All Figshare content will be assigned a DOI; CC BY 4.0 is the default license. Figshare also allows you to create and share ‘Collections,’ bringing together relevant datasets (whether or not they’re yours). What you upload to Figshare Sussex will get sucked up to Figshare mothership, which is indexed by Google.
You can also put on an embargo, a fact that for some reason gave me a lovely frisson of melodrama, “My data shall not be available … for ONE HUNDRED YEARS,” etc., and you can generate private links to share VIP access to embargoed data.
Your data will be backed up to Arkivum, which meets another common funding requirement, that the data will be preserved beyond the lifetime of the project. Arkivum keeps your data in three separate geographical locations. It doesn’t do file format shifts yet, but as part of The Perpetua Project (ominous energy), it eventually will do file format shifts as well.
The RCUK Concordat on Open Research Data explains precisely what open research data is, and what researchers can do to make their data open and freely accessible. It’s a long document, and Adam picked out a few key bits. The Concordat asserts the right of the creators of research data to reasonable first use. Support for development of appropriate data skills is recognised as a responsibility of all stakeholders — the university has a responsibility to provide useful services (which in our case is Figshare Sussex, as well as the emerging Research Data Management service).
Adam also touched on the FAIR Data Principles, originally intended for the sciences, but now with much wider adoption. Data should be Findable, Accessible, Interoperable, and Re-usable. These are criteria you can measure your data against toward the end of a research project.

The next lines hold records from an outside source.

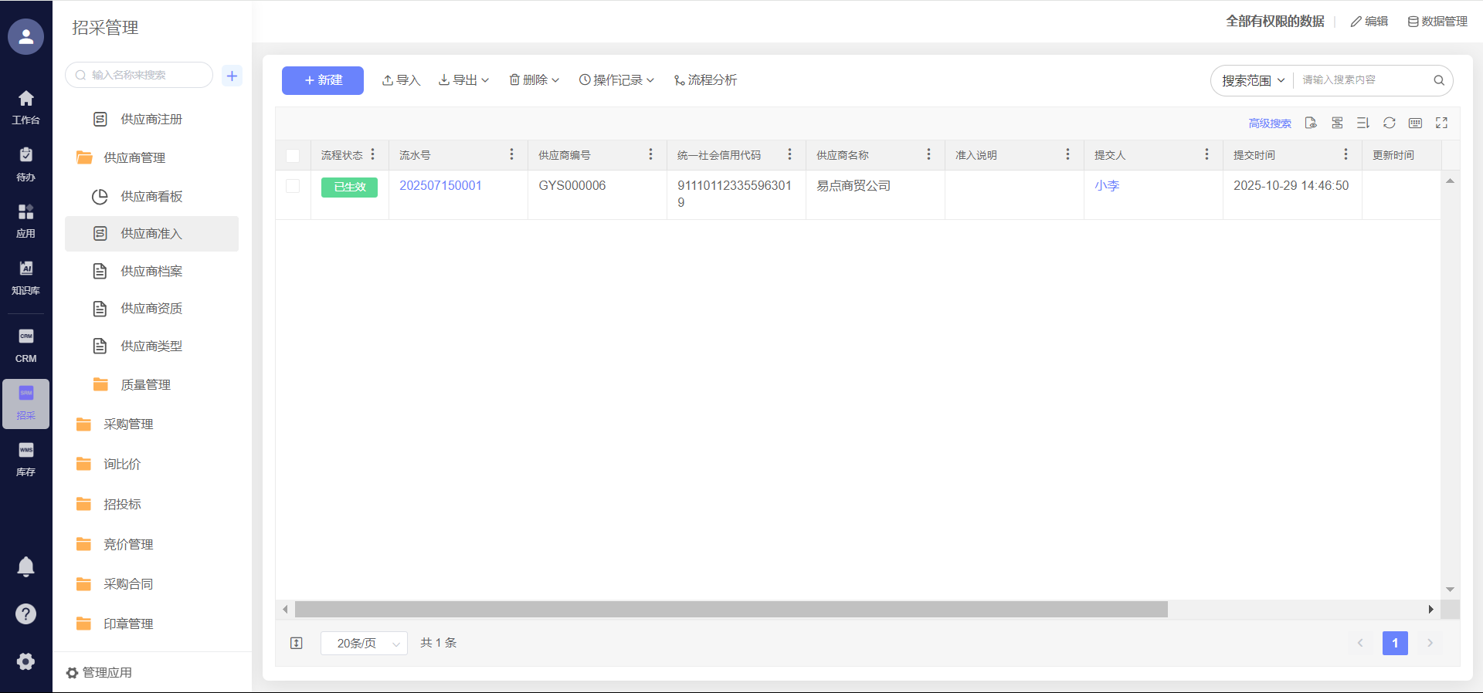Open the 采购管理 folder
Screen dimensions: 1483x693
tap(128, 424)
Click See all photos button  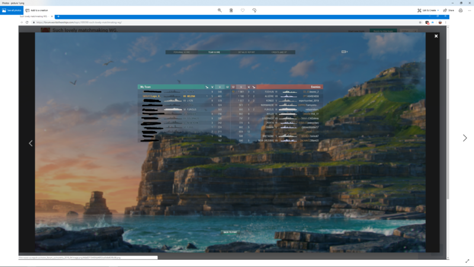12,10
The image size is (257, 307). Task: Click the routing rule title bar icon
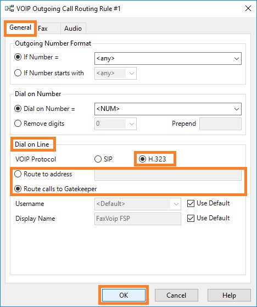(x=9, y=9)
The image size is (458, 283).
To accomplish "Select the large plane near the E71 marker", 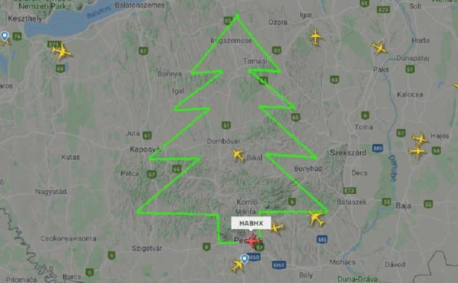I will [61, 52].
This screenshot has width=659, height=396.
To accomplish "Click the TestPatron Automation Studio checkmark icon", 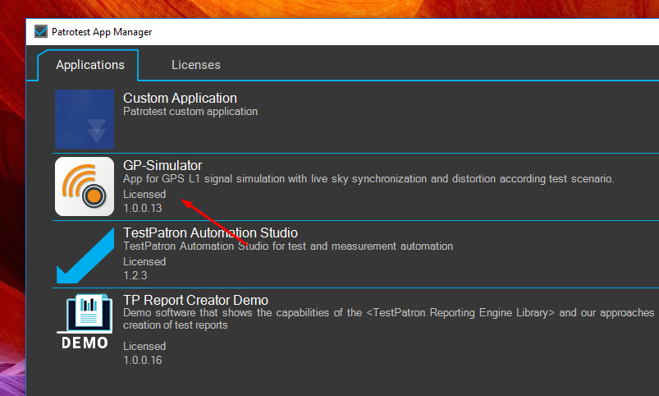I will (x=85, y=255).
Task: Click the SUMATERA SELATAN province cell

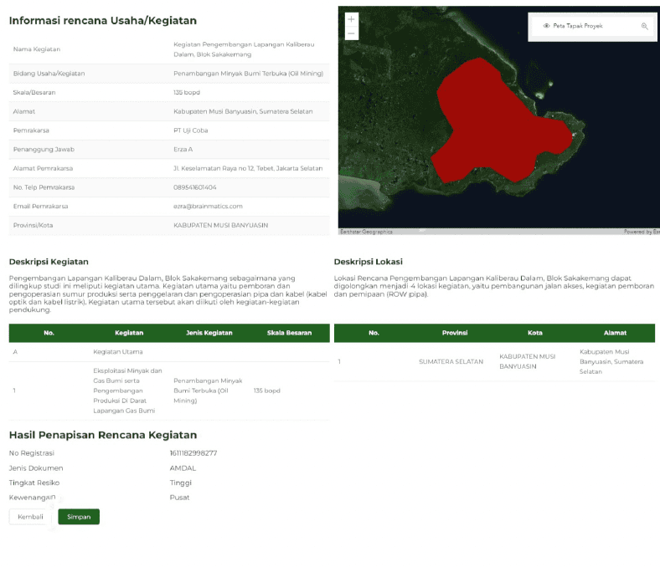Action: [451, 362]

We ended with a whirlwind tour of metadata from Sharon. ‘Metadata is a (love) letter to the future — it makes explicit how “things” can be used.’ Anne Gilliland: ‘In general, all information objects, regardless of physical or intellectual form they take, have three features — content, context, and structure — all of which should be reflected through metadata.’ We had a little look at the Dublin Core standard, on which Figshare is based (if you’re going to add fields of your own, it would be best practice to align them to Dublin Core) and a case study, the Re-animating Data Project (70+ interviews carried out in 1989).
I left with a grateful heart and and a brimming brain, forgetting to sign in again. And also a vague unease. I got to thinking about all the data exhaust I leave behind, in the course of my research and my “research,” all the behavioural surplus I scarcely control and could never deposit, and yet which is deposited somewhere in the marketplace of personal data.
And I was thinking about how data at scale tends to disclose more than ever intended. Data analytics discover patterns that can be used as knowledge, and whose status as knowledge is often undecidable in the contexts in which they are used. I was thinking of those robots and researchers who can gaze hungrily at the “About Me” section of your social media profile, seeing not your attempt at self-expression, but only trait correlation with lemma term-frequency–inverse document-frequency (or whatever). Tech giants have learned the art of growing tall and fat on data crumbs; what will they do with data feasts?